> **Request 1**
According to the text on the Malabar Coast, which place is also known as The Rice Bowl of Kerala?
> **Request 2**
Write out the passage of the Malabar Coast text between "The region parallel" and "Biodiversity in India.", inclusive.
> **Request 3**
Extend the text on the Malabar Coast, picking up right after its final sentence.

The Malabar Coast is the southwestern coast of the Indian subcontinent, generally referring to the coastline of Kerala. Geographically, it comprises the wettest regions of South India. The term sometimes is used to refer to the entire Indian coast from the western coast of Konkan to the tip of India at Kanyakumari. 

Kuttanad, which is the point of least elevation in India, lies on the Malabar Coast. Kuttanad, also known as The Rice Bowl of Kerala, has the lowest altitude in India, and is one of the few places in the world where cultivation takes place below sea level. 

The region parallel to the Malabar Coast gently slopes from the eastern highland of Western Ghats ranges to the western coastal lowland. The moisture-laden winds of the Southwest monsoon, on reaching the southernmost point of the Indian Peninsula, because of its topography, divides into two branches; the "Arabian Sea Branch" and the "Bay of Bengal Branch". The "Arabian Sea Branch" of the Southwest monsoon first hits the Western Ghats, making Kerala the first state in India to receive rain from the Southwest monsoon. The Malabar Coast is a source of Biodiversity in India.

Etymology

Until the arrival of the British, the term Malabar was used in foreign trade circles as a general name for Kerala. Earlier, the term Malabar had also been used to denote Tulu Nadu and Kanyakumari which lie contiguous to Kerala in the southwestern coast of India, in addition to the modern state of Kerala. The people of Malabar were known as Malabars. The term Malabar is often used to denote the entire southwestern coast of India. 

From the time of Cosmas Indicopleustes (6th century CE) itself, the Arab sailors used to call Kerala Male. The first element of the name, however, is attested already in the Topography written by Cosmas Indicopleustes. This mentions a pepper emporium called Male, which clearly gave its name to Malabar ('the country of Male'). The name Male is thought to come from the Malayalam word Mala ('mountain'). The second part of the name is thought by scholars to be the Arabic word barr ('continent') or its Persian relative bar ('country').

> **Data lines**

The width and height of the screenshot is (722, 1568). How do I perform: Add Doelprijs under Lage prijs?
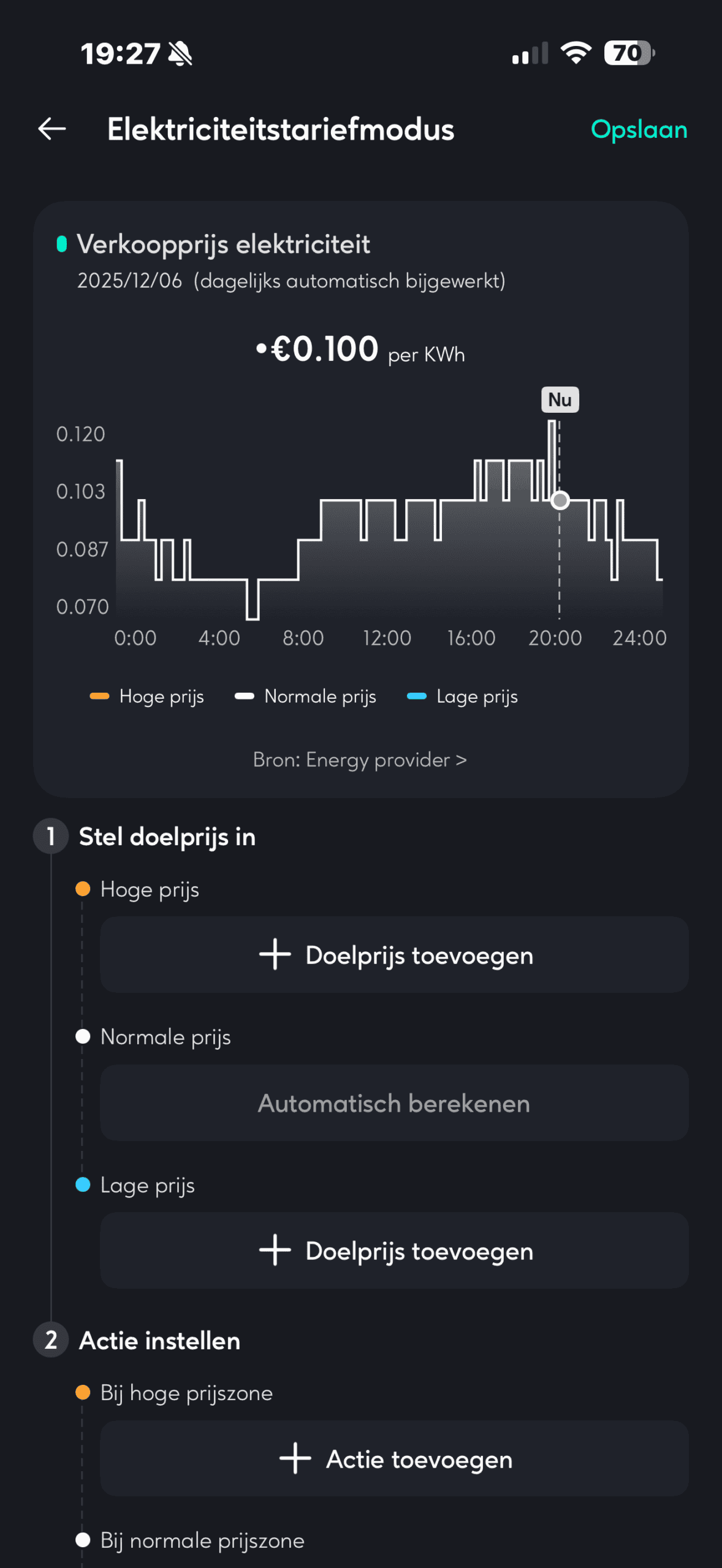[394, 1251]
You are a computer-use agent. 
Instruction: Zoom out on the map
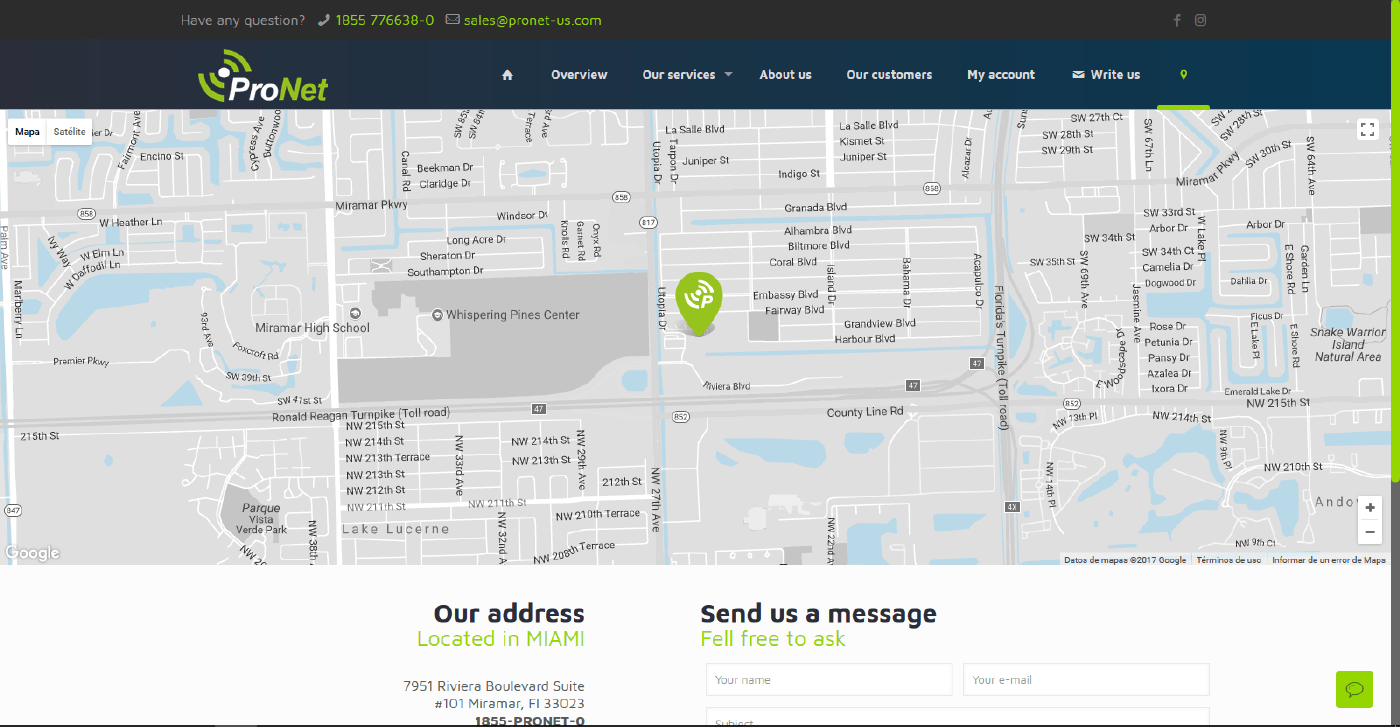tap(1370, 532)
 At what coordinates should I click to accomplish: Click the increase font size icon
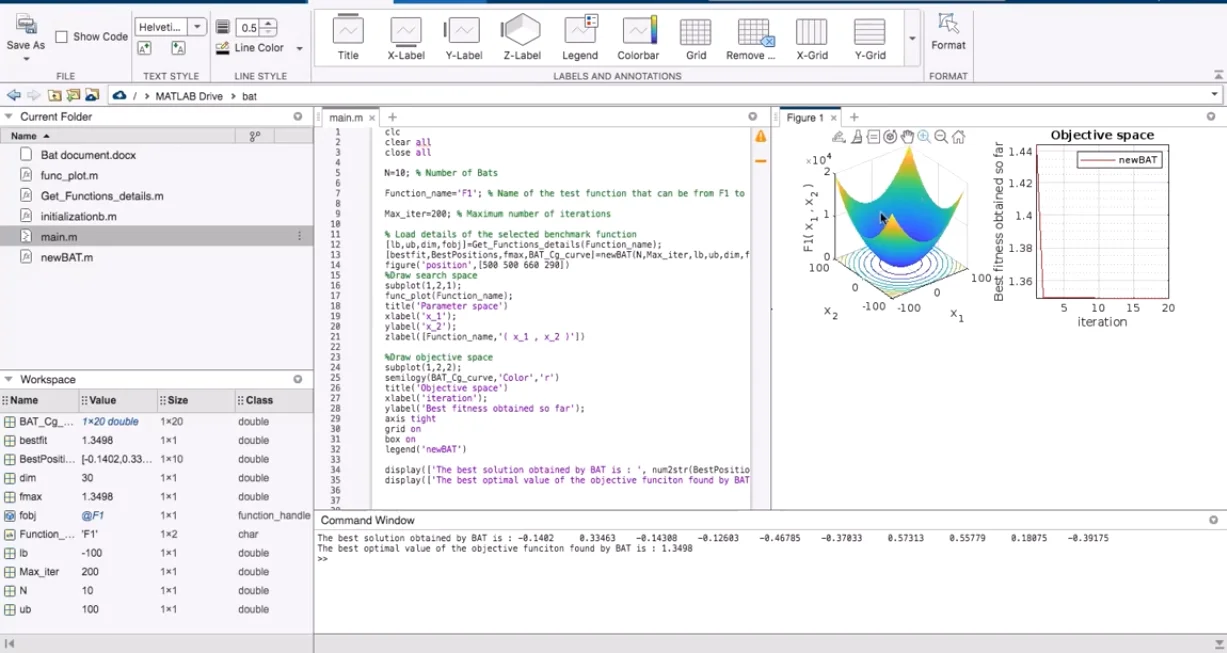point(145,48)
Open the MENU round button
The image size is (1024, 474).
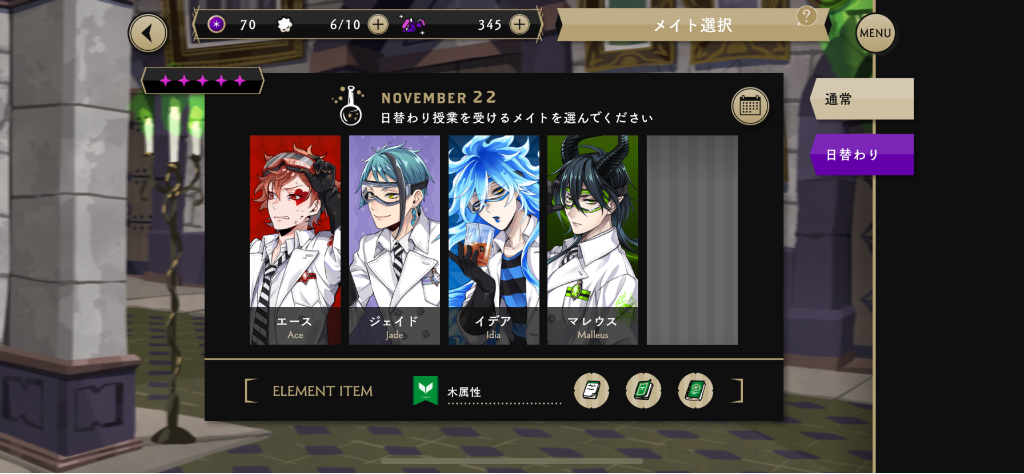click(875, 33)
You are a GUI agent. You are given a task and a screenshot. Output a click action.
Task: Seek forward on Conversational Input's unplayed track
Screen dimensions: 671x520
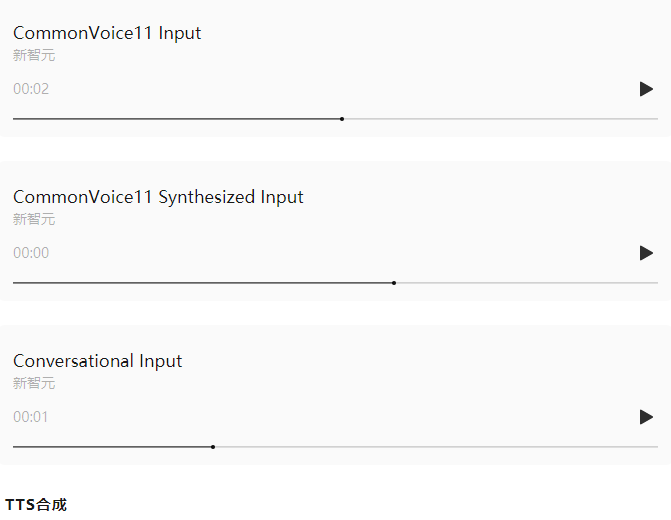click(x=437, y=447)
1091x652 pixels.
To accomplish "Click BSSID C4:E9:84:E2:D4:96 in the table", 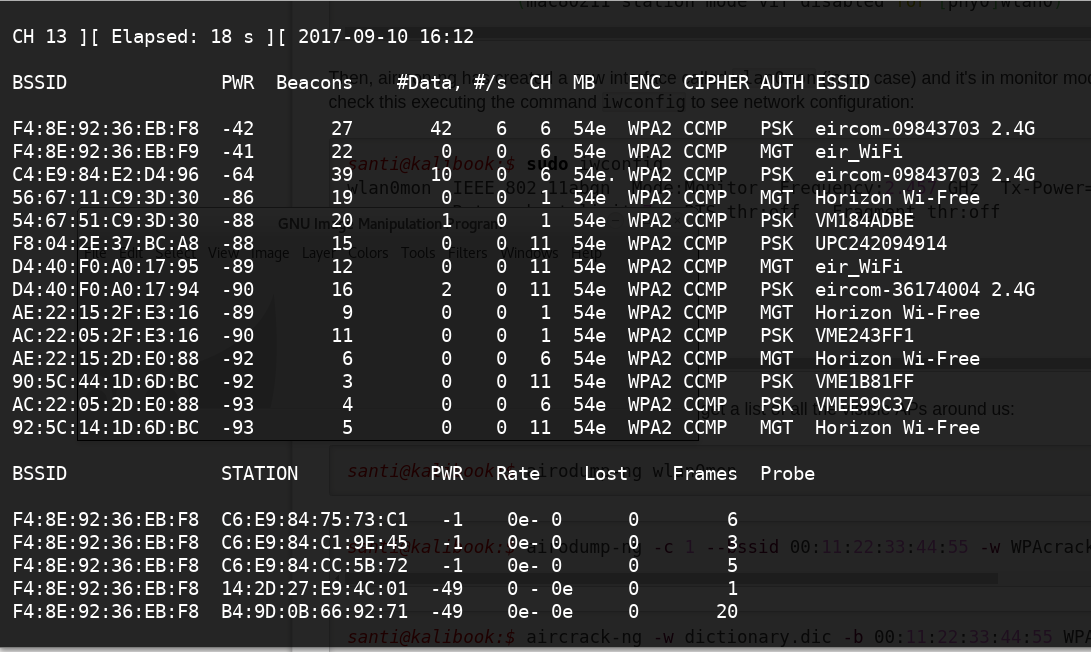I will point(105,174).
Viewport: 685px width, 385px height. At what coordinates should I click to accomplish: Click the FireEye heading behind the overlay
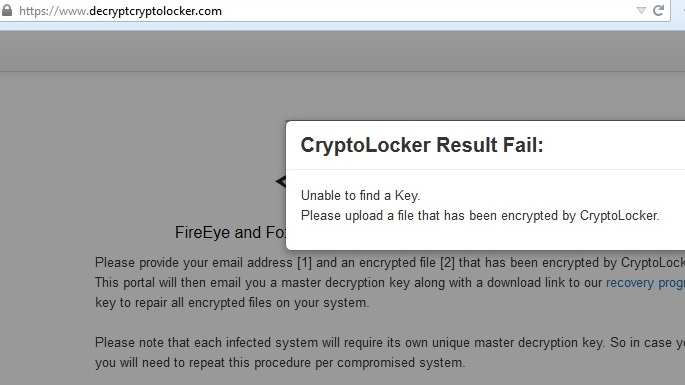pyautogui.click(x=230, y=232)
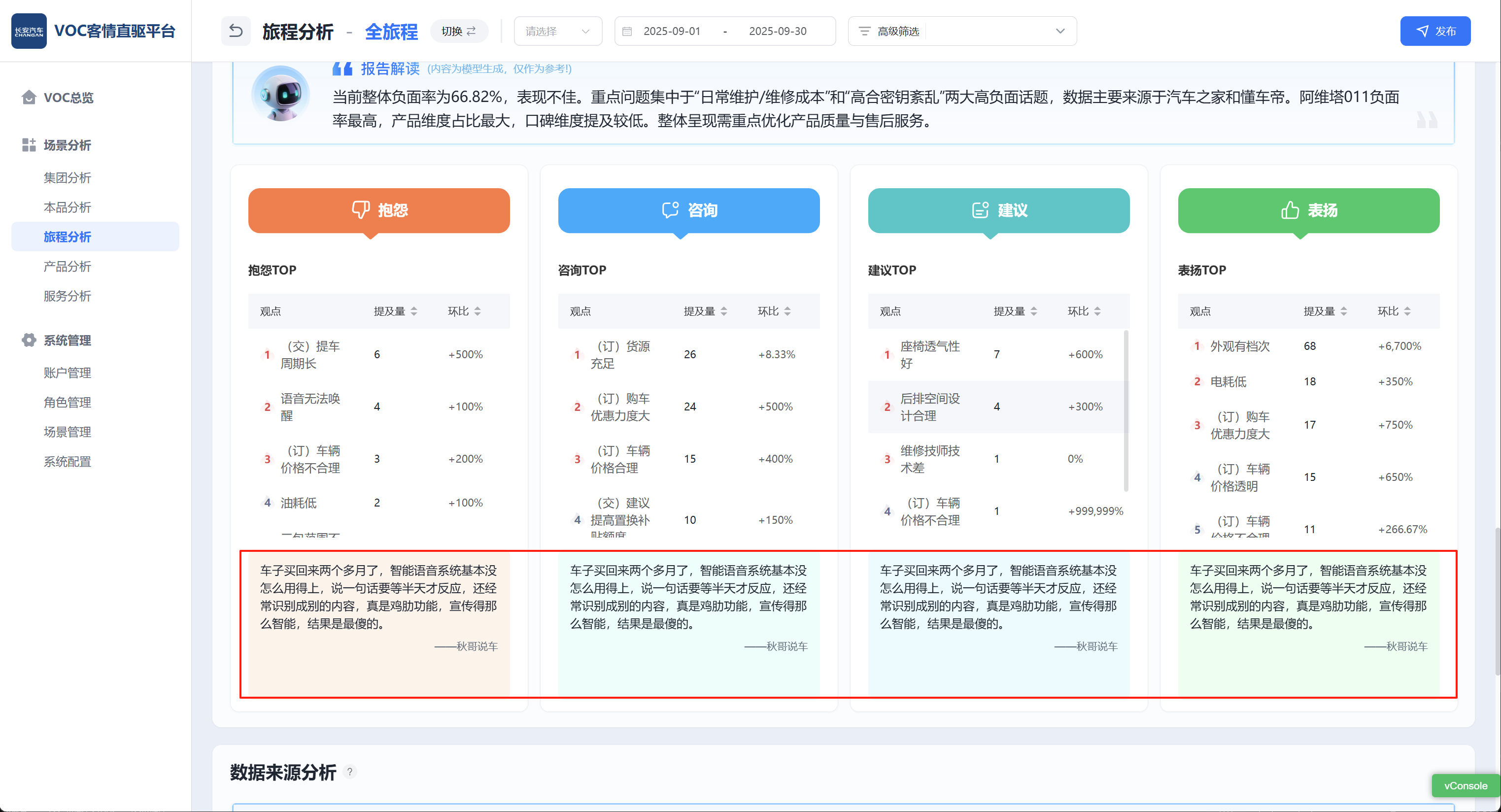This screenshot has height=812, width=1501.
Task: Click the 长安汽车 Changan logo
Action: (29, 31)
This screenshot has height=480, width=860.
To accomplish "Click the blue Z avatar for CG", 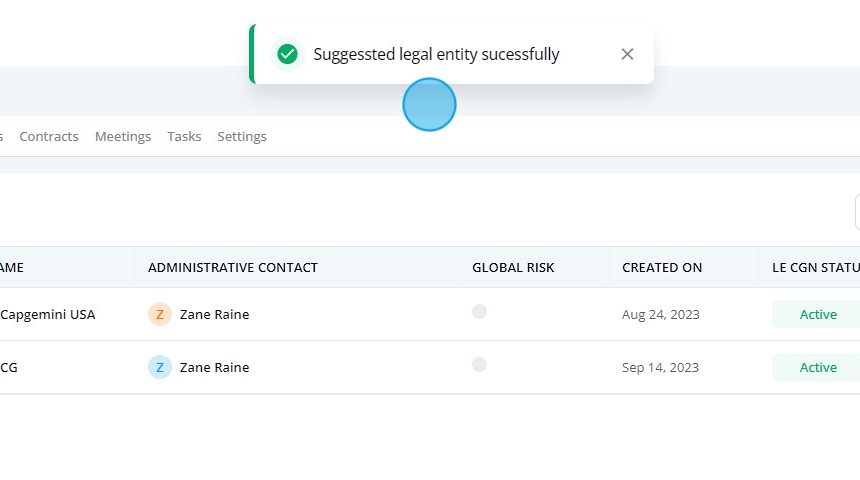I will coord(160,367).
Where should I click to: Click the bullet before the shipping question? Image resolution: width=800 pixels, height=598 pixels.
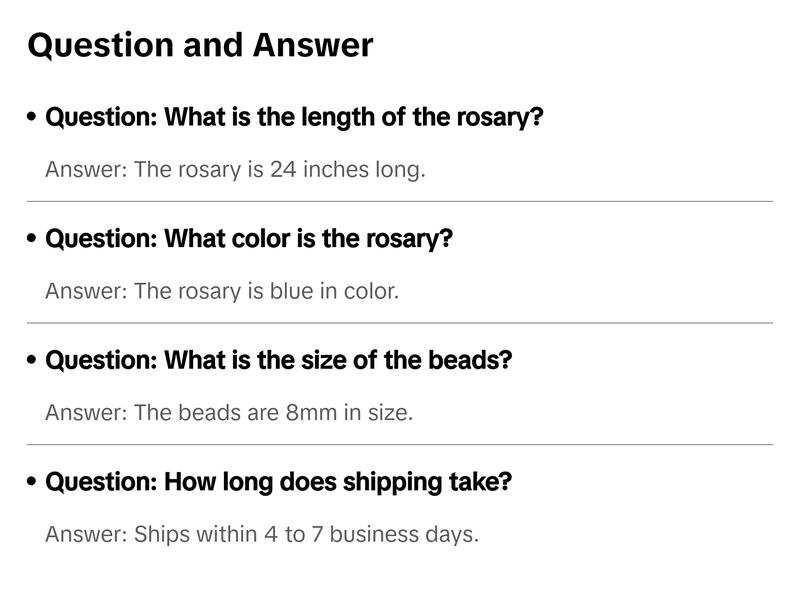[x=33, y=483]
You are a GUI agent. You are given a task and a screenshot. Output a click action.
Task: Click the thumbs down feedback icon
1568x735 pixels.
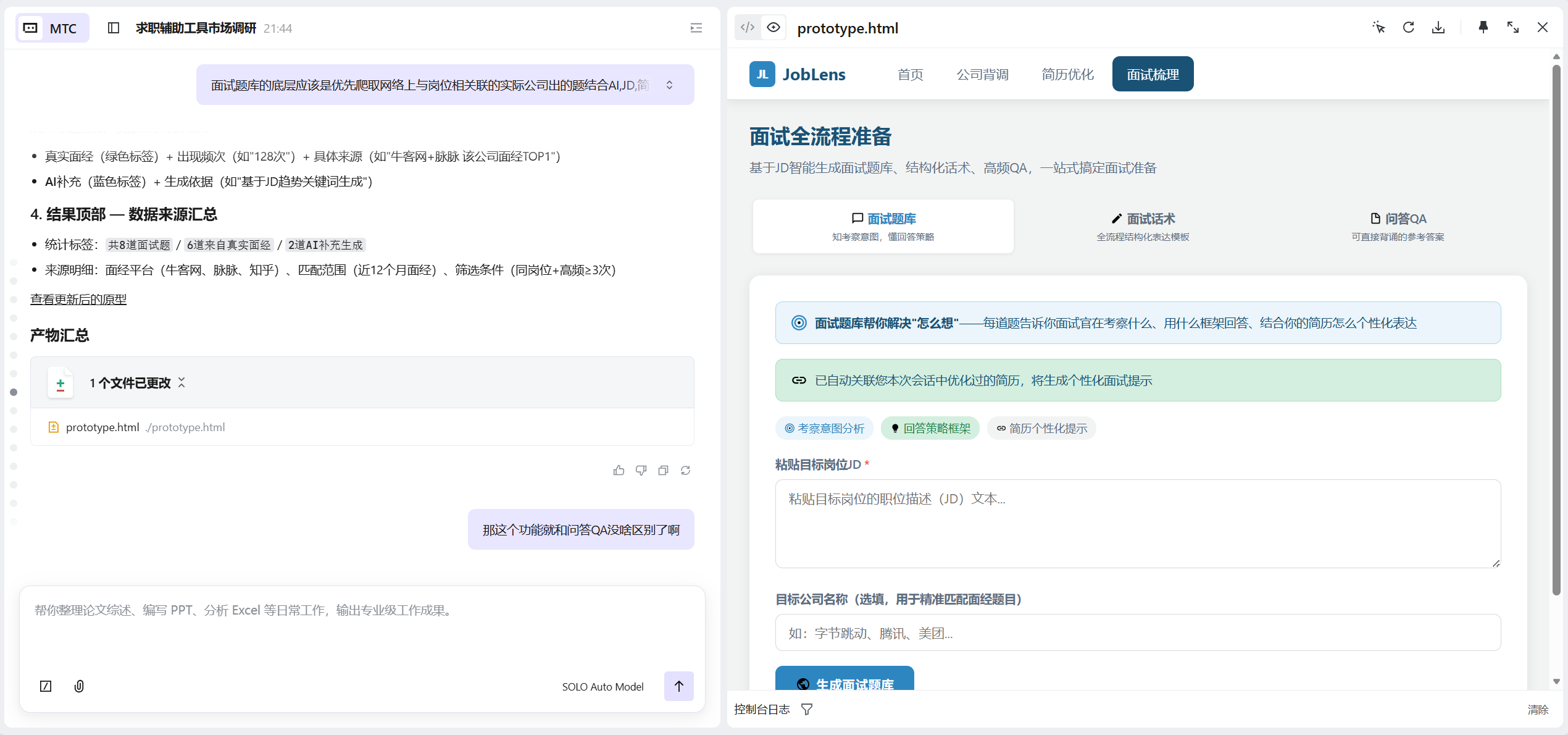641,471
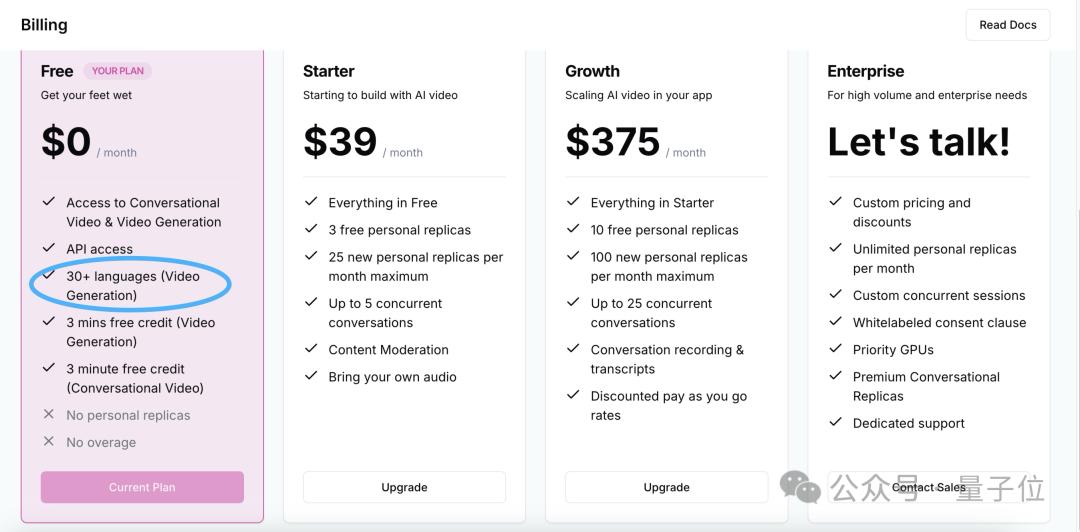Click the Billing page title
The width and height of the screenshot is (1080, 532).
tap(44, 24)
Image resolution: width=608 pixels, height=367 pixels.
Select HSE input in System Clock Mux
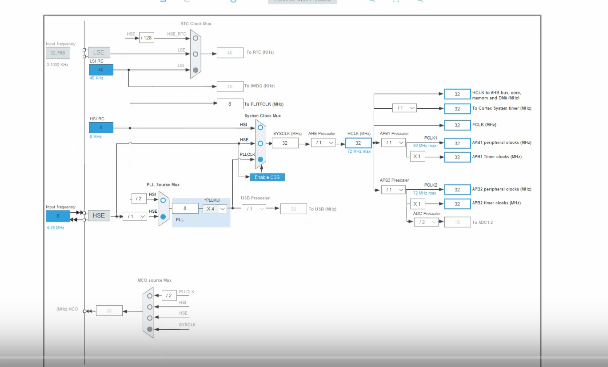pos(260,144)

> **Task response 1**
Kuttanad

> **Task response 2**
The region parallel to the Malabar Coast gently slopes from the eastern highland of Western Ghats ranges to the western coastal lowland. The moisture-laden winds of the Southwest monsoon, on reaching the southernmost point of the Indian Peninsula, because of its topography, divides into two branches; the "Arabian Sea Branch" and the "Bay of Bengal Branch". The "Arabian Sea Branch" of the Southwest monsoon first hits the Western Ghats, making Kerala the first state in India to receive rain from the Southwest monsoon. The Malabar Coast is a source of Biodiversity in India.

> **Task response 3**
Al-Biruni (AD 973 - 1048) must have been the first writer to call this state Malabar. Authors such as Ibn Khordadbeh and Al-Baladhuri mention Malabar ports in their works. The Arab writers had called this place Malibar, Manibar, Mulibar, and Munibar. Malabar is reminiscent of the word Malanad which means the land of mountains. 

According to William Logan, the word Malabar comes from a combination of the Malayalam word Mala (mountain) and the Persian/Arabic word Barr (country/continent).

Definitions

The term Malabar Coast, in historical contexts, refers to India's southwestern coast, which lies on the narrow coastal plain of Karnataka and Kerala between the Western Ghats range and the Arabian Sea. The coast runs from south of Goa to Kanyakumari on India's southern tip. India's southeastern coast is called the Coromandel Coast.

In ancient times the term Malabar was used to denote the entire south-western coast of the Indian peninsula. The region formed part of the ancient kingdom of Chera until the early 12th century. Following the breakup of the Chera Kingdom, the chieftains of the region proclaimed their independence. Notable among these were the Zamorins of Calicut, Kolathiris, Perumbadappu Swaroopam, Venad, the Coylot Wanees Country of northeast and coastal Ceylon (including Puttalam), Valluvokonathiris of Valluvanad.

The name Malabar Coast is sometimes used as an all-encompassing term for the entire Indian coast from Konkan to the tip of the subcontinent at Kanyakumari. This coast is over  long and stretches from the coast of southwestern Maharashtra, along the region of Goa, through the entire western coast of Karnataka and Kerala, and up to Kanyakumari. It is flanked by the Arabian Sea on the west and the Western Ghats on the east. The southern part of this narrow coast is referred to as the South Western Ghats moist deciduous forests.

Malabar is also used by ecologists to refer to the tropical and subtropical moist broadleaf forests of southwestern India (present-day Kerala).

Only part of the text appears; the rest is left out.